Extract to read:
====

The museum is home to the first tram that operated in Romania—specifically, the horse-drawn tram that began service in 1869 and remained in use for thirty years, until the introduction of electric trams in 1899. This historically significant piece was restored in 1994 to mark the 125th anniversary of its debut in Timișoara. Constructed from metal and wood and fitted with glass windows, the tram was pulled by two horses and stopped using a lever-operated brake. It could accommodate up to twenty passengers—twelve seated on wooden benches and eight standing.

Another notable exhibit is the "Gemenele," a tram consisting of a locomotive and carriage, built in 1927. The museum also received a platform wagon with two engines and pulleys for lifting heavy materials, manufactured in 1906, as a donation from a German museum. Additionally, the Mariazell Tram Museum in Austria contributed platform wagons, while the city of Vienna donated an L-type passenger carriage.

The museum's collection also features the Electroputere V54 wagon, the Timiș T1-62 motor wagon, the ITB V58 wagon, the Düwag GT8N tram, and the Timiș 2 train, which includes a motor wagon and a trailer wagon. On display are also utility vehicles such as the Lowry wagon, a snowplow wagon, and a grinder wagon. Additionally, the museum houses three buses and ten trolleybuses—both solo and articulated—with the oldest dating back to 1960 and the newest from 1996.

====

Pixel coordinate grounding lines
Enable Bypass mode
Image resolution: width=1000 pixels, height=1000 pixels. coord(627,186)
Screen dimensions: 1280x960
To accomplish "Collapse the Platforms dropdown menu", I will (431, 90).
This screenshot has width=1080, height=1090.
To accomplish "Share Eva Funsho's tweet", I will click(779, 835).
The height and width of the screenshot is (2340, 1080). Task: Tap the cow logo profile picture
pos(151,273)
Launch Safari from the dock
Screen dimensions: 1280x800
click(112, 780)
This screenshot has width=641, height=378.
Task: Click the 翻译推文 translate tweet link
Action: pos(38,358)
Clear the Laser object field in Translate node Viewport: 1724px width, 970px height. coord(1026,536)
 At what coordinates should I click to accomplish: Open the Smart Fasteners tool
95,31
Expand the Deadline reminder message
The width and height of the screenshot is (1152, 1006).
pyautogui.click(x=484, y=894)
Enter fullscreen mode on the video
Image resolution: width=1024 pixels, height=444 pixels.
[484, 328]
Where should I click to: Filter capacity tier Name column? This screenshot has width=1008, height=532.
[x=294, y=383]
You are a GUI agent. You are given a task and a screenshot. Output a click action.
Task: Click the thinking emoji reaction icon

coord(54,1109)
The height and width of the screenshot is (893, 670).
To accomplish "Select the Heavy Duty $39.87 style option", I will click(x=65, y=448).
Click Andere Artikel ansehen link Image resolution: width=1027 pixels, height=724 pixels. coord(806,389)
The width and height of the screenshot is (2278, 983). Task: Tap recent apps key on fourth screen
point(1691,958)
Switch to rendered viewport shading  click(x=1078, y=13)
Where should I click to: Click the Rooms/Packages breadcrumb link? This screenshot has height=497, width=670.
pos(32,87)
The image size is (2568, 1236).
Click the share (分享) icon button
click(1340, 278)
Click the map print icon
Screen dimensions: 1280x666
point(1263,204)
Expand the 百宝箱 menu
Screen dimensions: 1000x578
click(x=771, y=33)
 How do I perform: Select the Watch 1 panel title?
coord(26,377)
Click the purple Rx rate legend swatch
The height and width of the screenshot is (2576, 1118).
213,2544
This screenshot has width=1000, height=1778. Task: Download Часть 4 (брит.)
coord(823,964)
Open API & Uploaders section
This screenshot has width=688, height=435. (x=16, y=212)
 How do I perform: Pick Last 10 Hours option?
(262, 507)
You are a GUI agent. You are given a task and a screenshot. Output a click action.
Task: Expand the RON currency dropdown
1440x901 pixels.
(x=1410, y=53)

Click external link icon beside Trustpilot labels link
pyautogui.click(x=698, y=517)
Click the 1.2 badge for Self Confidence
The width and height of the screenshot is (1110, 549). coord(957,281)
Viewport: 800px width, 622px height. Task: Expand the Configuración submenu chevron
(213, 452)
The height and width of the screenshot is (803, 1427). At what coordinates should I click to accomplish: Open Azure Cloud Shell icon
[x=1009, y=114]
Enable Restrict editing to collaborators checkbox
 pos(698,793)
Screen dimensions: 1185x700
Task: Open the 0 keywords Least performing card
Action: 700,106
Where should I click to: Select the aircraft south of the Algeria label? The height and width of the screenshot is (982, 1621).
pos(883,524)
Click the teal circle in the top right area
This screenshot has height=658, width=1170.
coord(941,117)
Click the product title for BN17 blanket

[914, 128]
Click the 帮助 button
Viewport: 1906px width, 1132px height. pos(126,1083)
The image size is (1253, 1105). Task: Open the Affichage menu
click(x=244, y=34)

====

What this exercise asks:
• 1. Answer these questions about the tram museum passage:
(a) In what year did the horse-drawn tram begin service?
(b) When was the "Gemenele" built?
(c) Which city donated an L-type passenger carriage?
• 2. Repeat word for word the part of the tram museum passage from "Another notable exhibit" up to and including "newest from 1996.".
The lines play no part in this.

Solutions to the exercise:
• 1.
(a) 1869
(b) 1927
(c) Vienna

• 2.
Another notable exhibit is the "Gemenele," a tram consisting of a locomotive and carriage, built in 1927. The museum also received a platform wagon with two engines and pulleys for lifting heavy materials, manufactured in 1906, as a donation from a German museum. Additionally, the Mariazell Tram Museum in Austria contributed platform wagons, while the city of Vienna donated an L-type passenger carriage.

The museum's collection also features the Electroputere V54 wagon, the Timiș T1-62 motor wagon, the ITB V58 wagon, the Düwag GT8N tram, and the Timiș 2 train, which includes a motor wagon and a trailer wagon. On display are also utility vehicles such as the Lowry wagon, a snowplow wagon, and a grinder wagon. Additionally, the museum houses three buses and ten trolleybuses—both solo and articulated—with the oldest dating back to 1960 and the newest from 1996.